* _TEXT PASSAGE_
Blake: Let's talk about building your own practice management software.

Chad: Sure.

Blake: This bullet point, you told me we were going to talk about this today, and I thought, “Uh oh, has Chad Davis gone off the deep end?” Because I know that's such an enormous thing to do, and I'm wondering- I'm sure you have a good reason that you'll tell me- I'm wondering, why go to the trouble of it when there are a lot of solutions now?

When I had my firm, five, 10 years ago, solutions were pretty poor. But we've got a lot now. You can go and just search accounting practice management software.

Chad: Yeah, you got Karbon, you got Liscio, Canopy, all the big ones, right?

Blake: Yeah.

Chad: So, we're a Karbon firm, love project management in it. But if you ever- there's a tweet, I forget who did- maybe it was Jason, Jason Staats. I think he might've put this out there. And he’s like, “Have you ever tried to change an email address in your firm, and then update it across 15 different apps for a user?” If someone has to change their address, how does this actually work, right?

Blake: Oh, yeah, yeah. Right, right.

Chad: So, we're no different, right? We have project management side of things, document management apps, portals, all this stuff. And we keep it in Karbon, right? But man, you've got to keep it up in all the other places. So, we looked into HubSpot and Salesforce and, you know, keeping a standard CRM, and then pushing that out to everything else.

And for those of you that have gone the Salesforce way, you know it's expensive; it's a whole other language to do that work. HubSpot's amazing, it’s either free or expensive, but still gives you what you want, and you can still push it out. But you're still limited to the push.

Blake: Yeah. We use HubSpot for our support for Giraffe, when I was there. And I mean, it's amazing as a support tool, but it's kind of- it's not practice management. You could never run a practice on it.

Chad: Right.

Blake: You could do support ticketing, but yeah.

Chad: Right. So, if you look at the problem, the problem is that employees at a company, like at an accounting firm, have multiple places to do things. And for us, personally- again, this is only about our personal experience- we have an onboarding team, we have a- that has three or four people on it. We have a customer success side, we have a trainer side, we have office admins, office managers.

And right there is about eight to 15 people that's keeping the administration of the firm up and running, all the time. Filing, taxes, putting it into portals, doing the work, moving things around, sales proposals, you know, tax trans- the whole shebang. So, we're like, “What if we could put everything into a place where it cuts all of their work down, no matter what the process is, and then allows for us to build our own tools for things that aren't working so well for us?”

So, we broke this down into five major categories. The CRM is the big one, but now, we can have complete control over it. That CRM goes right into sales, so we can start taking data. I don't know if you've ever tried to put in sales data from an accounting sale into a project management system, but I don't know about other firms, but I take about 120 to 150 points of data.

* _DATA EXTRACT_
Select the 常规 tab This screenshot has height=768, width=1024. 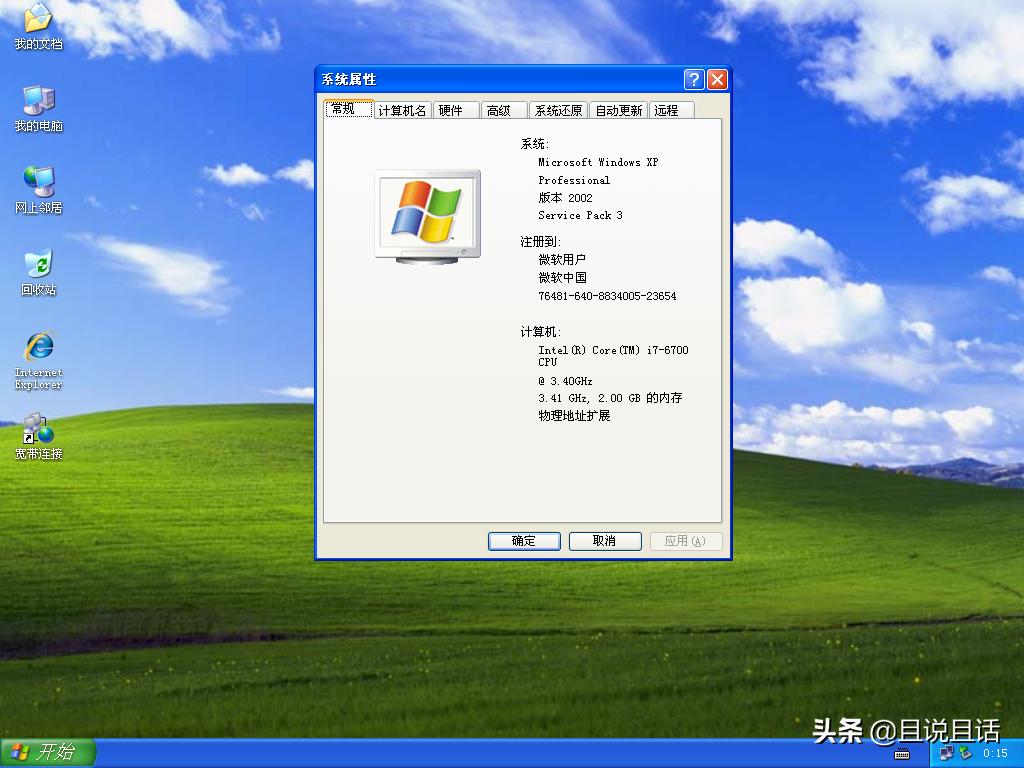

* _TASK PROMPT_
Continue the conversation about building in-house practice management software for an accounting firm, picking up after its final sentence.

* _RESPONSE AREA_
And not extracted from a system to look at transactions, but growth plans, and shareholder, you know, breakdowns and, you know, plans for the future, and revenue process, and Stripe issues, and just all kinds of things during the sales process. And I wanted to-

Blake: We did that too, but it was a giant text field.

Chad: Yeah.

Blake: And we just copied and pasted.

Chad: Right. So, it's like, how do you create a pricing component off that, right? A lot of firms use PI. Imagine if your sales data could then go into PI and do all that work, right? Do you want to do sales on PI?

Blake: PI meaning Practice Ignition?

Chad: Practice Ignition, yeah. So, I’m like-

Blake: Or the other- go ahead.

Chad: Go ahead. Go proposal, like all those ones.

Blake: Yup. Yup.

[00:37:52] They want to build their own CRM to use all the information they want

Chad: So, yeah. So, the idea was, let's build our own CRM that allows us to take all of this information.” And designing that database was amazing. You know, you can use Microsoft products, you can go dynamics, you can go all the big ways. And that's amazing. It's a big project and you can 100 percent do that.

But now that I kind of know how it's like to build an app, and then add these functions in, and how they talk to each other, I'm like, “Okay, let's put a CRM in first. And then from there, we can build out the sales process. But instead of using PI (Sorry, Guy ...) it's like, let's use that for all the intake data, and then use that to calculate our pricing floors, based on all of our capacity management that's also in the app.

Then let's build out the pricing presentations with lots of options and deliverables, based on the intake data. And then from there, let's create the proposal automatically all through the API, and through making things in your own document.

And that then feeds into all the missing onboarding information, all the to-dos for the client portals, all the apps that get created automatically from it, all the user accounts, preps up welcome calls with to-do lists. That's just one of the five areas that we're trying to build. And to be honest, it's not taking that long.

Blake: The tools exist for you to do this now without it being a huge lift. So, here's the problem that you're solving, as I see it. Tell me if I got this right. So, we have all these great tools. We have these- what I would maybe call point solutions. So, Practice Ignition is a point solution for proposal to getting paid.

Chad: Great solution.

Blake: But it doesn't connect- it's a great solution; I use it- it doesn't connect with my practice management software from using Karbon. It's not going to- all that data doesn't flow into it.

Chad: Well, it does. It does. But then it's subject to Karbon restrictions, which might mean that you can't put in recurring jobs, and have those post out. It may only post the job-

Blake: Because I cannot change Karbon's database.

Chad: Their API.

Blake: They decide what I can put in there.

Chad: But there's workarounds. And I think that's what's great about Karbon, is they recognize this. They have so many good people and they're like, “No, no. Here's how you deal with this.” And they have a plan, and they can show you how to work it. And it works. But what if it doesn't work for you, specifically? That's your only workaround [CROSSTALK].

Blake: So, are you replacing these apps? Or are you building a layer that connects them, on top of them?

Chad: To beginning, it's a layer that connects them. I couldn't live without Karbon and our firm right now, and it's fantastic.

Blake: I got it.

Chad: So, it's there-

Blake: So, that’s what-

Chad: Yeah. It'll create the client record from the lead, right?

Blake: Yeah.

Chad: It'll do that. And now, we won't have to manage the leads in Karbon. We'll manage them in our own system, and then all the clean data will stay in our own system. And then the individual records, the group records, the organization records, company records, they'll all go into Karbon.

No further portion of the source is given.